Migrate containers #33

Open tmozgach opened 6 years ago

tmozgach commented 6 years ago

Problem: how to migrate a running container from one worker to another worker. Flocker:? https://github.com/ClusterHQ/flocker

sjackman commented 6 years ago

Note that the container does not have to be running. We can stop the container when the user logs out. It's possible, for example, to use docker commit to save the a stopped container to an image, transfer that image to a different host, and fire a new container up at the new host from the saved image. I'd like to know if there's a tool to automate that process. Does flocker do that? See https://stackoverflow.com/questions/28734086/how-to-move-docker-containers-between-different-hosts

sjackman commented 6 years ago

Ah, you can also use

docker export CONTAINER | ssh new_host docker import -

https://stackoverflow.com/a/28751780/423153

tmozgach commented 6 years ago

@sjackman what is exact issue arises? Why do we need to migrate it? When a server crashes? Do we need that for HackSeq?

sjackman commented 6 years ago

That's one possible use case, but not the one that I'm thinking of. The use case is when a user ssh to ORCA, being able to move their container to whichever machine is currently the least busy, to achieve better load balancing. Currently the container has to run on whichever machine they were using previously.
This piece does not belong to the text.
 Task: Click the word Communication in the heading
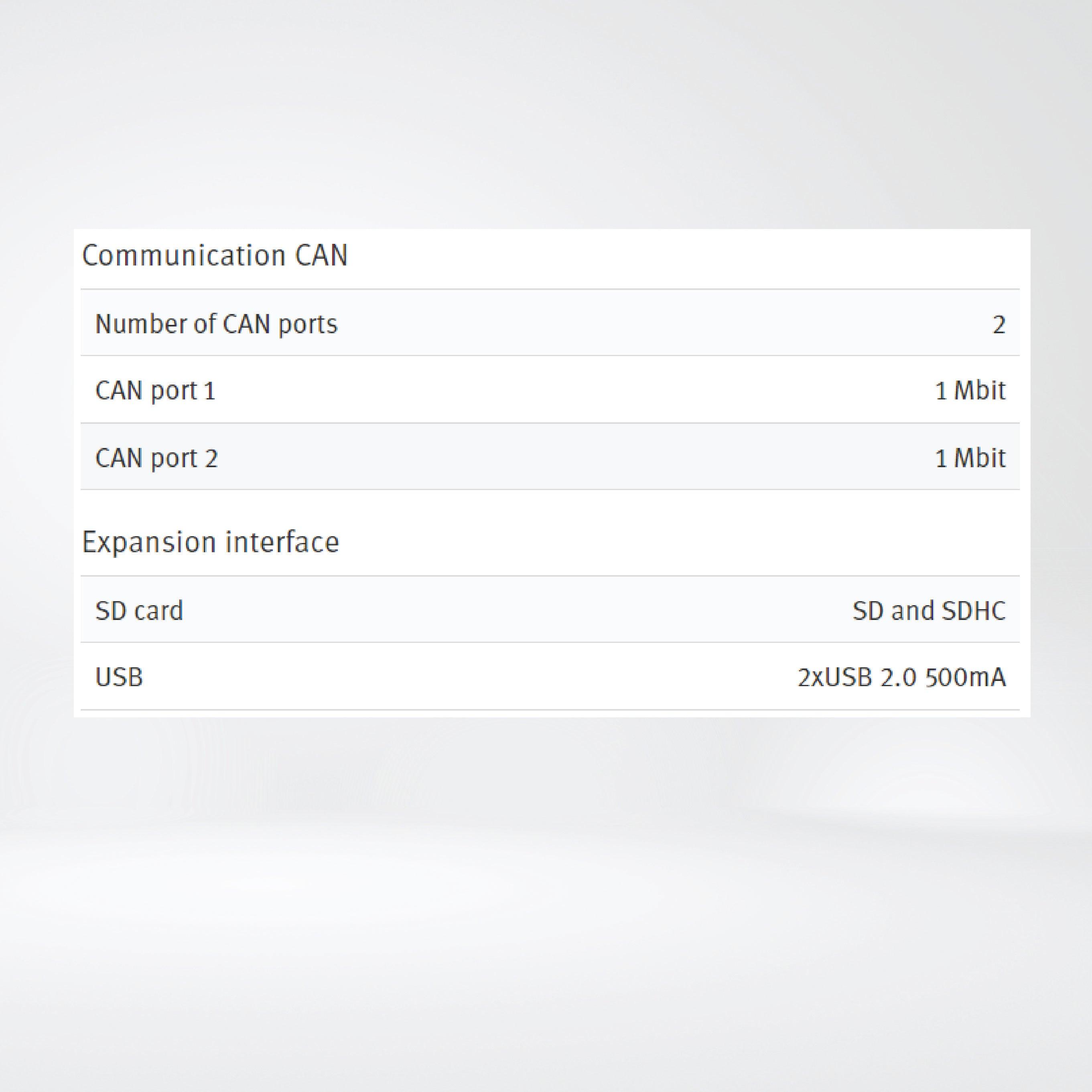pyautogui.click(x=184, y=255)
tmozgach commented 6 years ago

@sjackman Found the interesting feature of Docker: https://medium.com/@tigranbs/container-is-live-ok-lets-move-it-1022abcb6250 We can try above method if the migration of the container is issue. =)

sjackman commented 6 years ago

That's quite cool! Keep in mind though that we don't need to migrate a running container, only a stopped one. That should be much simpler, and should be possible using docker export and docker import.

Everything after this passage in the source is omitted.